- [Exercise objective] Below are records to repeat exactly. Omit the pictures from the copy.

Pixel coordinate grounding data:

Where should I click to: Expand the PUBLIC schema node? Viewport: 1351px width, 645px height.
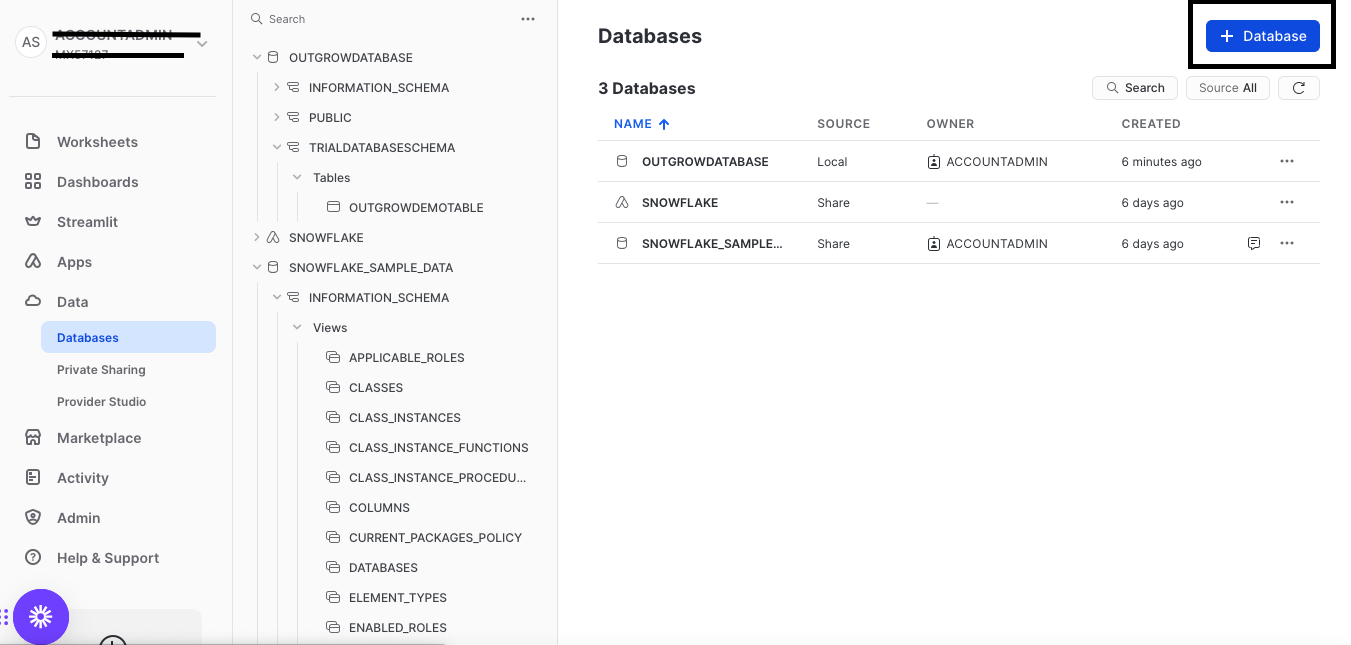[x=277, y=118]
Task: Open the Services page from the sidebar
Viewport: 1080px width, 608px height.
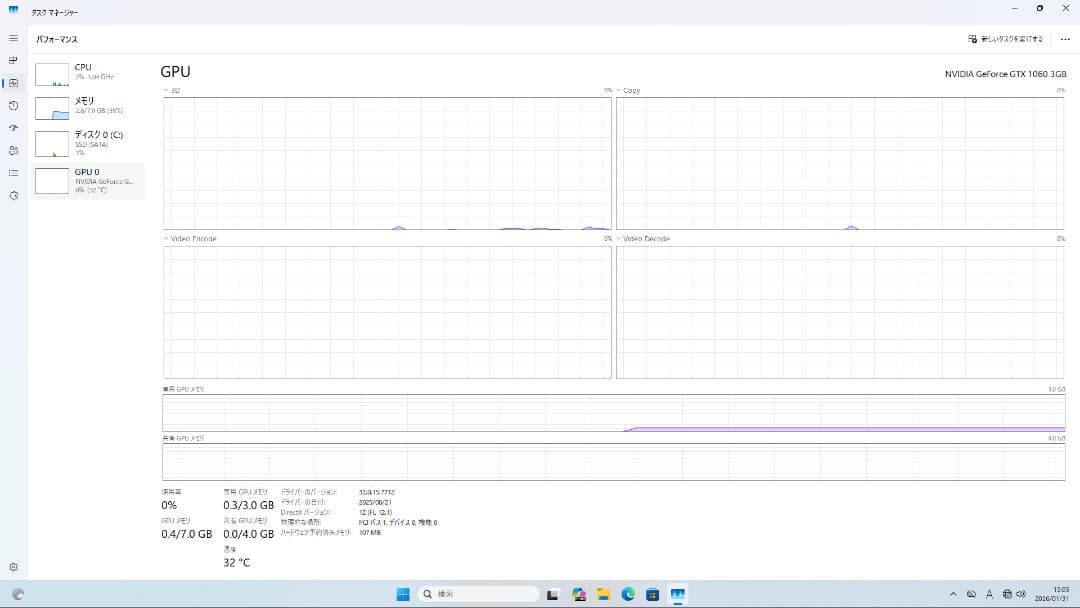Action: [13, 196]
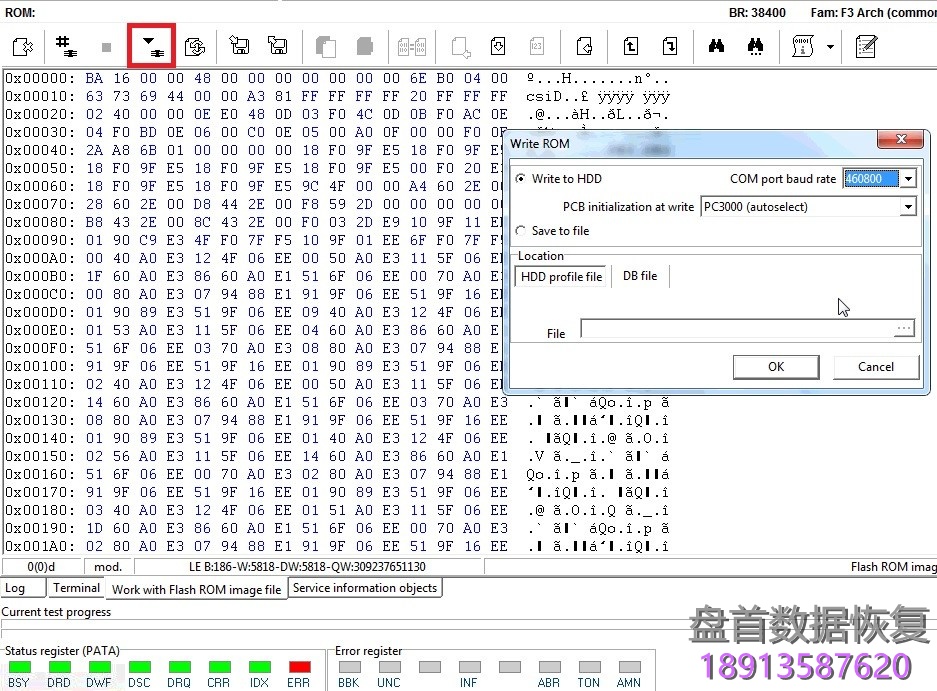Cancel the Write ROM dialog
The height and width of the screenshot is (691, 937).
pyautogui.click(x=876, y=367)
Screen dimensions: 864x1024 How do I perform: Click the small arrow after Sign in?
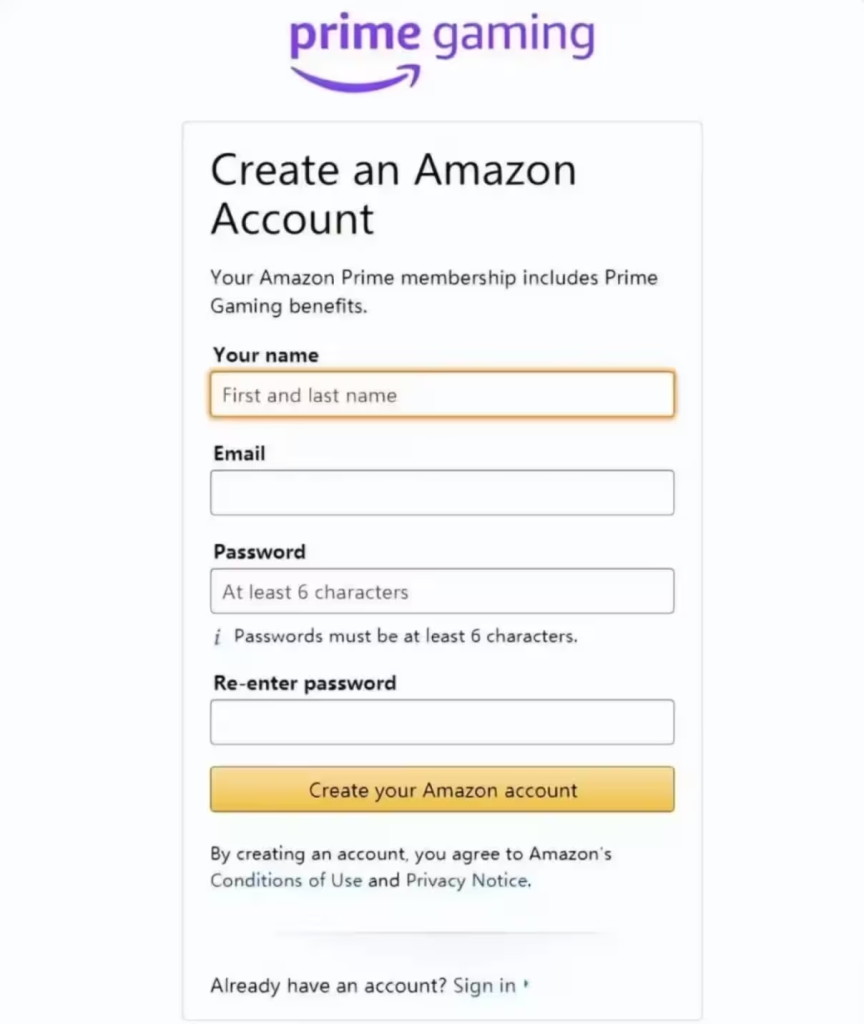pyautogui.click(x=526, y=985)
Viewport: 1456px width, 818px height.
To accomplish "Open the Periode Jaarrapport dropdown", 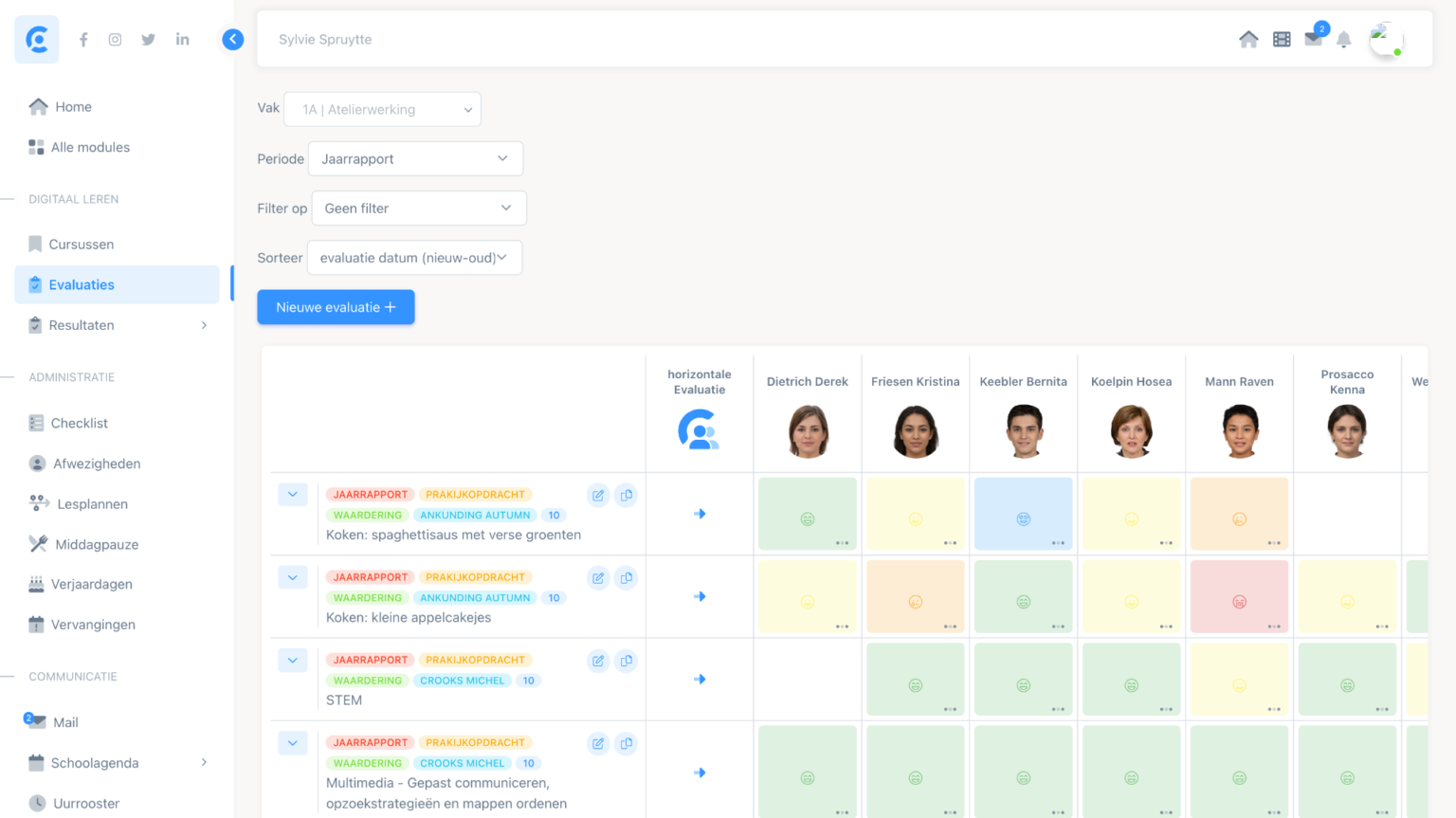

- [Result for this task]
Where should I click to: Expand the PUBLIC schema node? Viewport: 1351px width, 645px height.
[x=277, y=118]
Task: Open the Services page from the sidebar
Viewport: 1080px width, 608px height.
Action: [13, 196]
Cancel the Write ROM dialog
The height and width of the screenshot is (691, 937).
pyautogui.click(x=876, y=367)
Screen dimensions: 864x1024 How do I perform: Click the small arrow after Sign in?
pyautogui.click(x=526, y=985)
Viewport: 1456px width, 818px height.
To accomplish "Open the Periode Jaarrapport dropdown", 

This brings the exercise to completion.